Data items
================
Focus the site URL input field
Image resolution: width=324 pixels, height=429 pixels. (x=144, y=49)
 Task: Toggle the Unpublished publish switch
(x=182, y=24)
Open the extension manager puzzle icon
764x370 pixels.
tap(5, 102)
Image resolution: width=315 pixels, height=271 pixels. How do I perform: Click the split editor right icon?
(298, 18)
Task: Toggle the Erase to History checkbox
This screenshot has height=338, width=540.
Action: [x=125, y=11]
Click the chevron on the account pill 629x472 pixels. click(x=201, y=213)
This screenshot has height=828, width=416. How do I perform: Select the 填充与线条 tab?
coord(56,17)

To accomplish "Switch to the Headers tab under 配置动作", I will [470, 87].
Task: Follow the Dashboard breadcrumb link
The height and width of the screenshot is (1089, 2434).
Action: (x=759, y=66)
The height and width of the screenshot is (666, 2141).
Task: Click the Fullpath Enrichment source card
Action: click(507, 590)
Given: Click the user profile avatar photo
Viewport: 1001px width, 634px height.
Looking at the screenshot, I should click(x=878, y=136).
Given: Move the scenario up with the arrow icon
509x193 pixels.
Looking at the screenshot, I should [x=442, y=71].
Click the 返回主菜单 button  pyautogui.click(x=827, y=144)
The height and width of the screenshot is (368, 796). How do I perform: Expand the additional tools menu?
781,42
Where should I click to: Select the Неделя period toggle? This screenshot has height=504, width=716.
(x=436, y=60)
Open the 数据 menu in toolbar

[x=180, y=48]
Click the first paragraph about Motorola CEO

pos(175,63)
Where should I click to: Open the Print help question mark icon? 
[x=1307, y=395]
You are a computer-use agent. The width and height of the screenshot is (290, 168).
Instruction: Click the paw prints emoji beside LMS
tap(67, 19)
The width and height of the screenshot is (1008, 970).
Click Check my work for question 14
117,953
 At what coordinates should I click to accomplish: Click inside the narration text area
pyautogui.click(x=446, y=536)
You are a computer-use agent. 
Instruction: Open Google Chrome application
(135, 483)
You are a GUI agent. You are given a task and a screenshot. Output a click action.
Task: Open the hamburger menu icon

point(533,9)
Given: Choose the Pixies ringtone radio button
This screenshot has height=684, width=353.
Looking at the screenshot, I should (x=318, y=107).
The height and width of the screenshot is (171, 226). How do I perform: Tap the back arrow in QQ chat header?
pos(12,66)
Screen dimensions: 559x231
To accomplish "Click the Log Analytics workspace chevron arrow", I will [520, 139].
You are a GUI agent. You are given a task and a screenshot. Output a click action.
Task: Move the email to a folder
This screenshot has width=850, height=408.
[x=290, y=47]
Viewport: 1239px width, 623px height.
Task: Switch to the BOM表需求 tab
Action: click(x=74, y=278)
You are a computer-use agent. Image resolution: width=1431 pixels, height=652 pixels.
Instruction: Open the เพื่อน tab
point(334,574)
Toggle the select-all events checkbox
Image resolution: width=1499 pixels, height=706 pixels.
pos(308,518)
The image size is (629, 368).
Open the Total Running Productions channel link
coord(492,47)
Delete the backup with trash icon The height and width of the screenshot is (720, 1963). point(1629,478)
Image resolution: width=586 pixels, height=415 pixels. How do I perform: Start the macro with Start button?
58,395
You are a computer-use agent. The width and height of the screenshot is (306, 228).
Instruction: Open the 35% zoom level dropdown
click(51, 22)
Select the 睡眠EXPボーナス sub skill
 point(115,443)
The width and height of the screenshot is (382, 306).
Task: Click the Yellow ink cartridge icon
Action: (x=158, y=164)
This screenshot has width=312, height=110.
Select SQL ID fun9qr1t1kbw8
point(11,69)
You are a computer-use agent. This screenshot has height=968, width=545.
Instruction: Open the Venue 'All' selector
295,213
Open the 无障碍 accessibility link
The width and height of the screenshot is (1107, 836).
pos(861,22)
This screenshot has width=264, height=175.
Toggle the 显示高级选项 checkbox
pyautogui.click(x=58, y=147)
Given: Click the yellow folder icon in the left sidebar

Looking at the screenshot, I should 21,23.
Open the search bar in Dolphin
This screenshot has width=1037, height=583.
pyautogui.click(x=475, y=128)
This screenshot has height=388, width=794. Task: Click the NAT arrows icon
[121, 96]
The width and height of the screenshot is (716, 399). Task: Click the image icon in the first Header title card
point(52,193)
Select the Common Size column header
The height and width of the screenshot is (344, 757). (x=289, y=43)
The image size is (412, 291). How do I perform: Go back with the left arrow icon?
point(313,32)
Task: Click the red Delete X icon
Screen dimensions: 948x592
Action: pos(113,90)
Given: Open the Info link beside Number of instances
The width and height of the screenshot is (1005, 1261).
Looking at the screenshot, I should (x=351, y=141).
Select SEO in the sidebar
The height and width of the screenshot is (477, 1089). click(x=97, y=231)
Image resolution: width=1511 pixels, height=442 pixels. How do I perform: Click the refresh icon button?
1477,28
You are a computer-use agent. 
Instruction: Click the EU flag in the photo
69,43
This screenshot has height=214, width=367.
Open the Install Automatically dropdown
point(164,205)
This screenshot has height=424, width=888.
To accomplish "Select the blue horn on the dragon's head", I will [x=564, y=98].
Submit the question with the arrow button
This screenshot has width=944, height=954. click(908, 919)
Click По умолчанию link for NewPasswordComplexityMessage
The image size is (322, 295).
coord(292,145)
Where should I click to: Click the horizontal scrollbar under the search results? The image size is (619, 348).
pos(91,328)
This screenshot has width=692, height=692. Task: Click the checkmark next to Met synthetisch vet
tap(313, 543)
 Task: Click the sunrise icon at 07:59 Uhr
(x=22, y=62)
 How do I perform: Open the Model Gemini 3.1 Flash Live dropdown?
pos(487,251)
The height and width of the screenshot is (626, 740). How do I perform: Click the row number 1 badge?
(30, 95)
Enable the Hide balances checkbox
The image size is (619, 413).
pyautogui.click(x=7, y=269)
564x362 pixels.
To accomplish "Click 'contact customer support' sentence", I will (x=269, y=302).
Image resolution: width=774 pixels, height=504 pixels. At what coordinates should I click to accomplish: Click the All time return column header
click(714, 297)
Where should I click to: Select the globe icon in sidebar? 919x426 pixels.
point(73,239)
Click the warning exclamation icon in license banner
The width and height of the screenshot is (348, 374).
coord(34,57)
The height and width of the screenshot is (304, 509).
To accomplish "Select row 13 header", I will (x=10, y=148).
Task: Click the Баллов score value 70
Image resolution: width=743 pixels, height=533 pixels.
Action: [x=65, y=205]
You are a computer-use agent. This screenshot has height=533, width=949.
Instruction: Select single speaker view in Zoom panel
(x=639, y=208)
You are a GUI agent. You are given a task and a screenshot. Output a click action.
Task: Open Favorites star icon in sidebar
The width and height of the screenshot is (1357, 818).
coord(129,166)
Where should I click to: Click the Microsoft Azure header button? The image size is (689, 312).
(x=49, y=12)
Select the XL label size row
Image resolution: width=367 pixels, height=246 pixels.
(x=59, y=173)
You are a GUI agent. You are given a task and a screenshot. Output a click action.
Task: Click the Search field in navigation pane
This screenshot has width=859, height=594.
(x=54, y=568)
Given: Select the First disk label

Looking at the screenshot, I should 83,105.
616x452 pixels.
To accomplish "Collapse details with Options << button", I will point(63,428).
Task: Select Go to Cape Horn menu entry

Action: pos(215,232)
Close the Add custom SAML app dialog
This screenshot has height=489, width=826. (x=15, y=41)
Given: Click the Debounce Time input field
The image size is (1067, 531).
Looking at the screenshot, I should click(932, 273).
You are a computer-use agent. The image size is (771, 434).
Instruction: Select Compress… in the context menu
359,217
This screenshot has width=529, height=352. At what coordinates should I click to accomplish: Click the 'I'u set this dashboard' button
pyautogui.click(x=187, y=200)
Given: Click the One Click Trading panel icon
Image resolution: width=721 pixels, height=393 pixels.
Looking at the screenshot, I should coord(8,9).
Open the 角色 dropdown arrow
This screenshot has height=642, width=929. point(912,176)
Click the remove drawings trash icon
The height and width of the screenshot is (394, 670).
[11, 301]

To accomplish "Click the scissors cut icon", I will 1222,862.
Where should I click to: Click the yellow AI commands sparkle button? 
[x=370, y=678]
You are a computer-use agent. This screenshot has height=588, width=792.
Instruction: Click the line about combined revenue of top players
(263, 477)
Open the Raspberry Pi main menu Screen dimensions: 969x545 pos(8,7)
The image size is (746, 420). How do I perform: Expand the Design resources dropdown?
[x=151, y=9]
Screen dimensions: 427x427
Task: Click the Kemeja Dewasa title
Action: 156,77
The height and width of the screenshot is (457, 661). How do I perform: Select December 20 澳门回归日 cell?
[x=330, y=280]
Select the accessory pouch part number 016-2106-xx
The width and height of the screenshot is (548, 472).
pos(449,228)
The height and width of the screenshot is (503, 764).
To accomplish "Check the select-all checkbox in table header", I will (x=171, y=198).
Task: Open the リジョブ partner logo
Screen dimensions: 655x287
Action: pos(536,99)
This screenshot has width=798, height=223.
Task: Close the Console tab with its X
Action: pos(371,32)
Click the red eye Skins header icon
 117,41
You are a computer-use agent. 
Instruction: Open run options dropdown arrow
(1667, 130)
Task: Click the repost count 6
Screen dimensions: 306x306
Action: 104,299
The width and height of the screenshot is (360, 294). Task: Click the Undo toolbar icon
================
__Task to complete__
Rewrite everything from the line containing "Task: Toggle the Unpublished publish switch" down to the line containing "will [470, 87].", replacing "Toggle" with "Flip" and changing nothing else.

__The solution__
 Task: Flip the Unpublished publish switch
(x=182, y=24)
Open the extension manager puzzle icon
764x370 pixels.
tap(5, 102)
Image resolution: width=315 pixels, height=271 pixels. How do I perform: Click the split editor right icon?
(298, 18)
Task: Flip the Erase to History checkbox
This screenshot has height=338, width=540.
Action: [x=125, y=11]
Click the chevron on the account pill 629x472 pixels. click(x=201, y=213)
This screenshot has height=828, width=416. How do I perform: Select the 填充与线条 tab?
coord(56,17)

To accomplish "Switch to the Headers tab under 配置动作", I will [470, 87].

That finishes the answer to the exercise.